Questions to answer –
a) According to the trichotillomania page, how many adults will the study's convenience sample include?
b) Summarize the trichotillomania page in two sentences.
c) List every purpose of Dr. Marcia Stevens's study that the trichotillomania page gives.

Document text –
>>>>
Parenting an Adolescent with Trichotillomania (Hair Pulling Disorder)Page address: http://ahn.mnsu.edu/nursing/institute/research/parentingtrichotillomania.html
Update: Published article:
Stevens, M. S., & O’Conner-Von, S. (2016). Parent Coping With Adolescent Trichotillomania. The Journal of School Nursing, doi: 1059840516658332. Published on-line prior to publication on July 25, 2016.
"As children struggle to learn and grow from life's lessons, their parents do as well"
Dr. Marcia Stevens
Given the cognitive development and information processing changes that occur during adolescence, parenting an adolescent is challenging in the best of circumstances. However, when a teenage son or daughter is observed to pull hair from the scalp, eyebrows or pubic area for unknown reasons, parenting can be overwhelming! Although this disorder affects 2-5% of the public and most often begins in pre-adolescence, parents seeking information find that few professionals have current knowledge about possible causes or effective treatment. Parents frequently blame themselves and wonder what actions they should take regarding their teenager's pulling behavior. Inconsistent treatment outcomes and pulling relapses may cause parents to lose hope in a successful outcome for their efforts.
Dr. Marcia Stevens is conducting a descriptive correlational study to explore the experience of parenting an adolescent with Trichotillomania. The purposes of this study are to investigate what parents describe as stressful about parenting an adolescent with trichotillomania; identify the responses and strategies parents use to manage stressful encounters with their adolescent; identify the meaning of hope for parents and determine the influence of parent characteristics and adolescent characteristics on level of hope. An on-line Internet-based method of data collection will be used to access a convenience sample of 30 adults. An invitation to the study is posted on the Trichotillomania Learning Center (Santa Cruz, California) website. Collaborating on the study is Dr. Renae Reinardy, a clinical psychologist and nationally recognized expert in the treatment of Trichotillomania. Through the perspectives of different disciplines involved with this study, new information may be gleaned to improve treatment outcomes by developing interventions that maximize family strengths, learn new ways to foster hope and provide help for adolescents and their families.
<<<<
Data shown –
>>>>
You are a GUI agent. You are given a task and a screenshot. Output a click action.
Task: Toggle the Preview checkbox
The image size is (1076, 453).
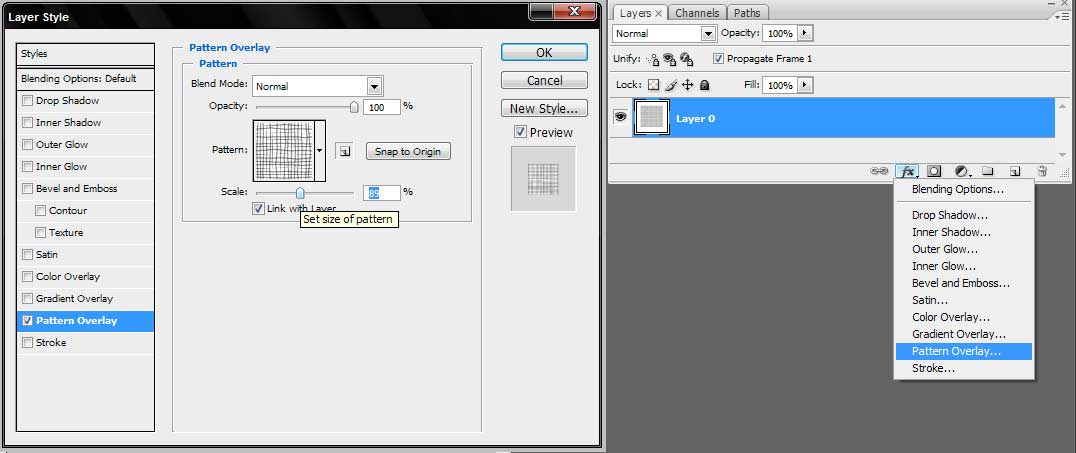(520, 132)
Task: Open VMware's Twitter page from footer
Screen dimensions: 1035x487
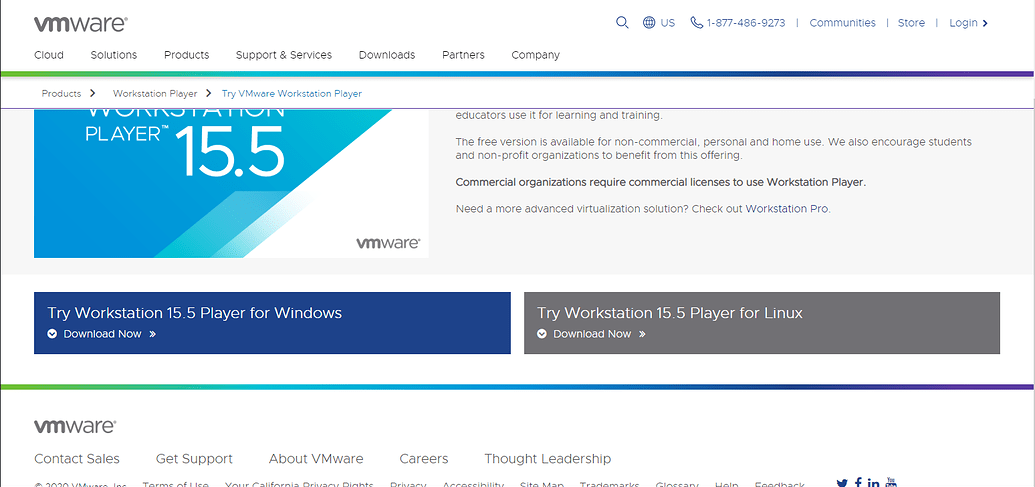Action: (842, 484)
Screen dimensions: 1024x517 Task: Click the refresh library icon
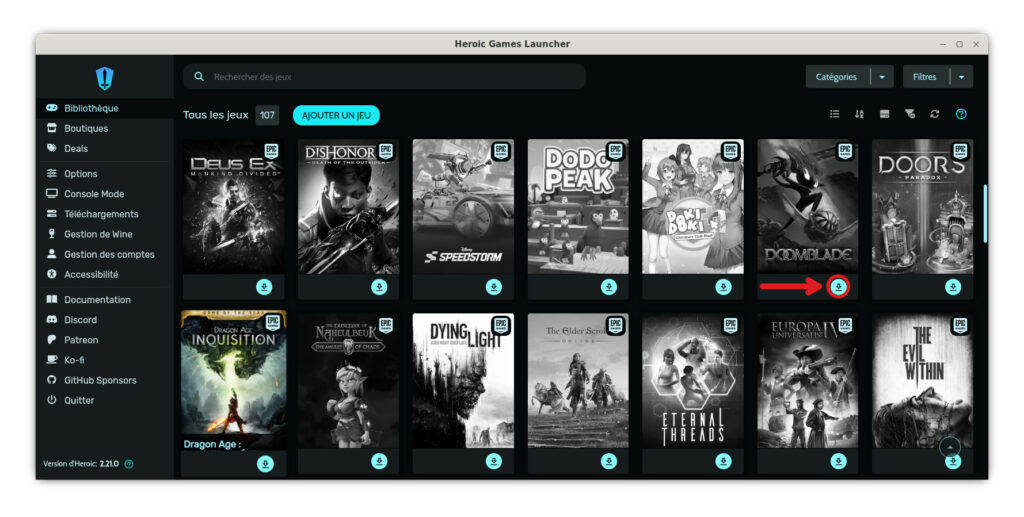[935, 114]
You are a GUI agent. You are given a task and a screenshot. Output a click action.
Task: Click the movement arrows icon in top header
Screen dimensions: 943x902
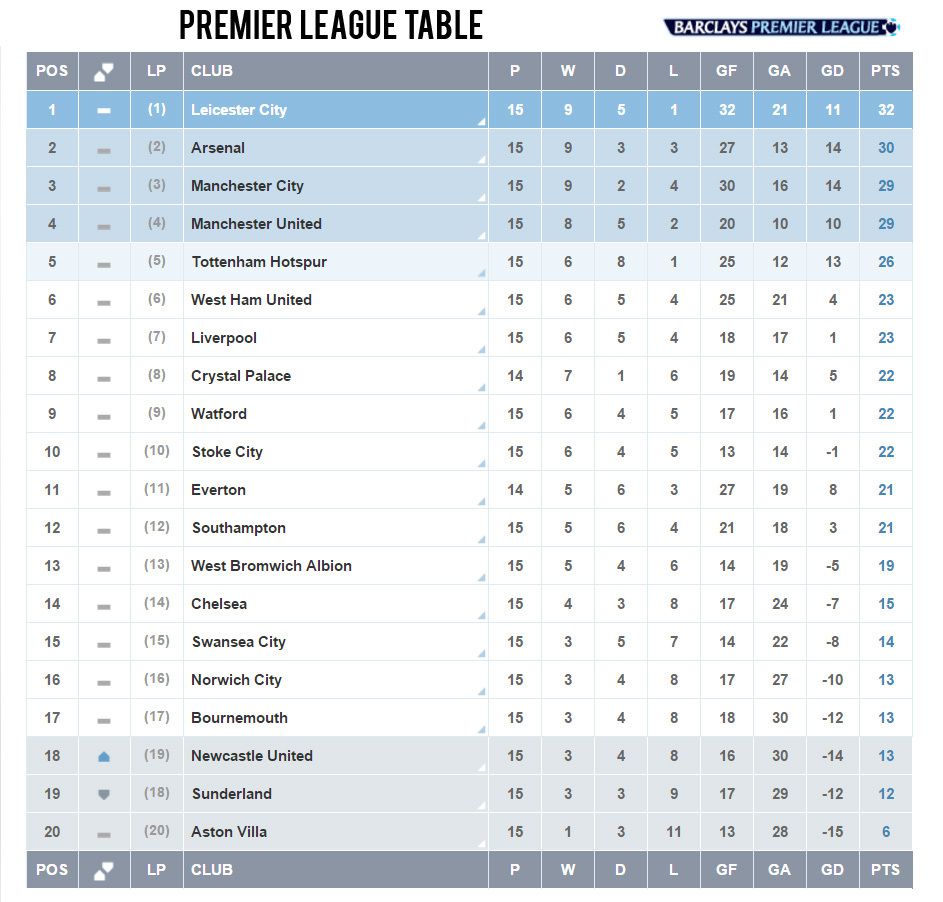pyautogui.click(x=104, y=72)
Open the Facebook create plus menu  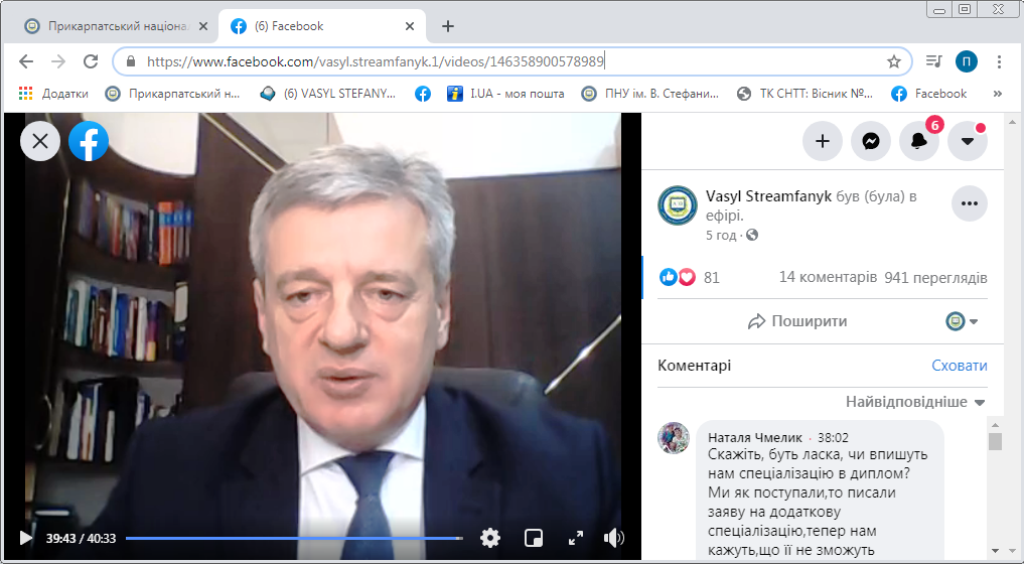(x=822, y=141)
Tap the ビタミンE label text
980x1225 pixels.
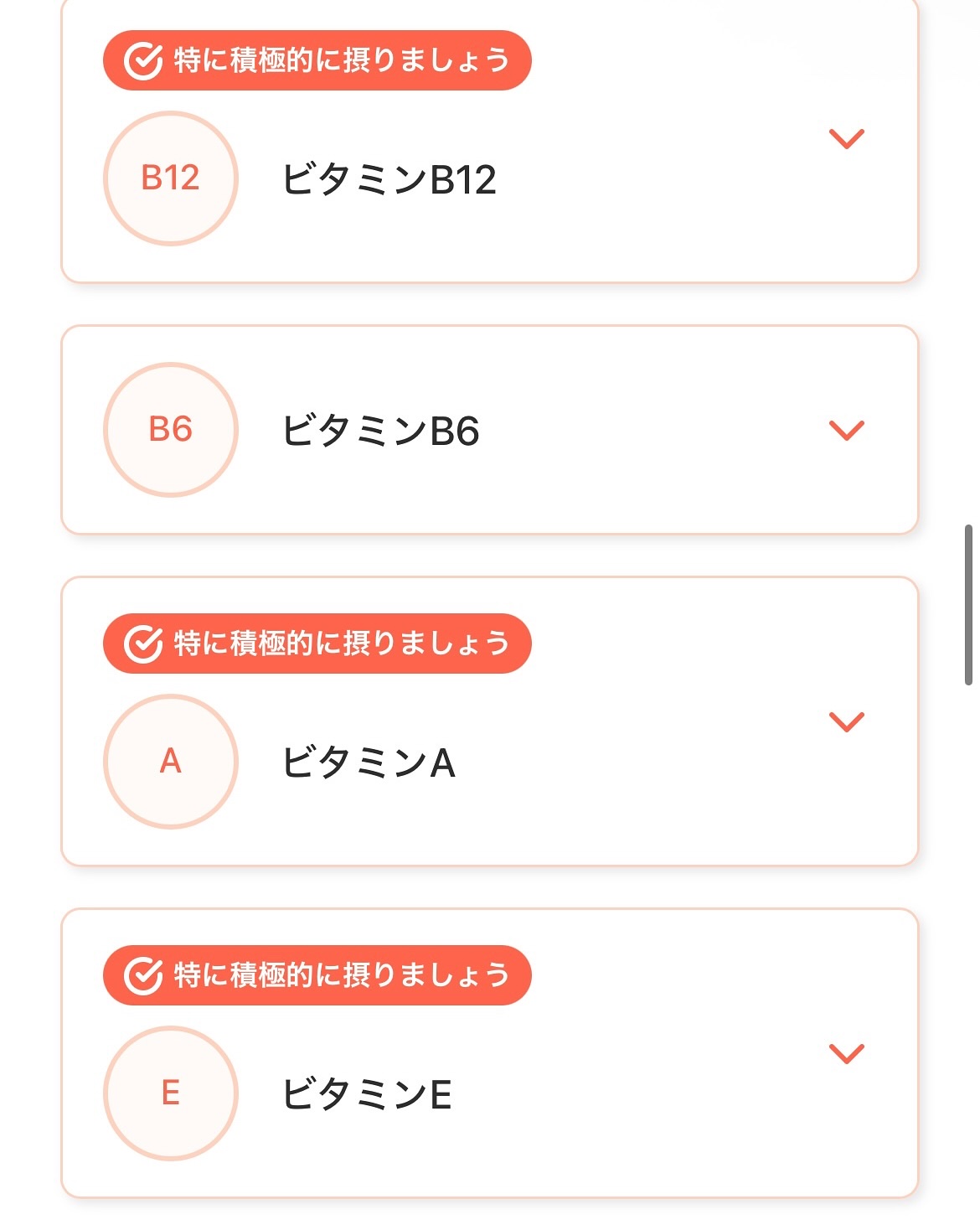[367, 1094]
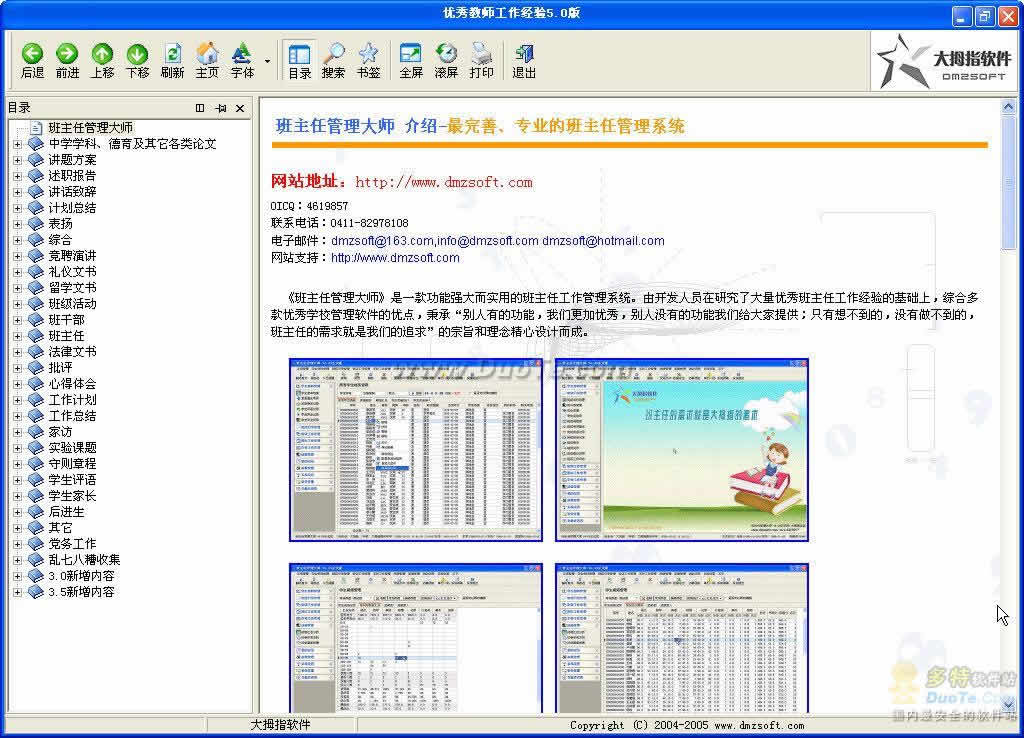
<<<<
Exercise answers –
a) 30 adults.

b) Parenting an adolescent who pulls hair from the scalp, eyebrows or pubic area can be overwhelming, because few professionals have current knowledge of causes or effective treatment, and parents often blame themselves and may lose hope. Dr. Marcia Stevens is conducting an online descriptive correlational study with Dr. Renae Reinardy that explores parents' stress, coping strategies and hope, with the aim of improving treatment outcomes and helping adolescents and their families.

c)
- Investigate what parents describe as stressful about parenting an adolescent with trichotillomania
- Identify the responses and strategies parents use to manage stressful encounters with their adolescent
- Identify the meaning of hope for parents
- Determine the influence of parent characteristics and adolescent characteristics on level of hope